椎間板ヘルニア

椎間板ヘルニアの基礎知識

やっていいスポーツは

病気になるのは大変です。

特に治療に長い時間がかかる病気にかかると、身体的だけではなく精神的にも辛くなります。

椎間板ヘルニアの場合は、治療に比較的長い時間がかかりますし、思うように体が動けないというイライラが募る方も多いです。

そのような時に少しでも体を動かしたりしてリフレッシュできればと思う方もいるでしょう。

でも椎間板ヘルニアの治療をしている時にスポーツをするなんて、大丈夫かしらと思う方も多いと思います。

しかし治療期間でも適度なスポーツは、筋肉の回復や増強、そしてリフレッシュに効果的です。

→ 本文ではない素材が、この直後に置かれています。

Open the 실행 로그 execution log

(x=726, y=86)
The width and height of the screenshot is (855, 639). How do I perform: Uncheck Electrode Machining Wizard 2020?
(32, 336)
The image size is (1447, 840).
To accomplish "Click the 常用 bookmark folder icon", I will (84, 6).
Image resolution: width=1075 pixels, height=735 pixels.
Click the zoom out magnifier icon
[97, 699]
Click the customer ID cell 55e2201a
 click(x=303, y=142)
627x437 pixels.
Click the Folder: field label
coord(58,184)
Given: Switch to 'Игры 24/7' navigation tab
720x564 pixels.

激痛がある急性期を除き、医師と相談しながらできるだけストレスを溜めないで、スポーツなどを積極的にしましょう。

椎間板ヘルニアの方に一番おすすめしたいスポーツは、ウォーキングです。

ウォーキングは特に道具などを必要としませんし、比較的続けやすい運動です。

ウォーキングをする際には、体に一本の芯が通ったような感覚で行いましょう。

顎を引いて、肩甲骨をぐっと後ろに引きます。

そして腕を適度にふることも忘れないようにしましょう。

腕を振る時には、前へ振るときよりも、後ろに引くことを意識して行いましょう。

猫背にならないように、胸を張ります。

ウォーキングは簡単にできることですが、意識の持ち方でとても効果的に行うことができます。

また水泳は、健康に良い、体に負荷が少ないといったイメージがある運動ですが、自由形やバタフライなどは比較的に腰に負荷が多い運動です。

したがってプールに入りたいと思う方は軽いアクアビクスなどにとどめておいたほうがいいかもしれません。

再発しますか

椎間板ヘルニアの治療には、長い時間がかかります。

激痛に襲われる急性期を過ぎても、ずるずると痛みが治らない亜急性期があり、ひとことで完治したと言い切ることは難しい病気です。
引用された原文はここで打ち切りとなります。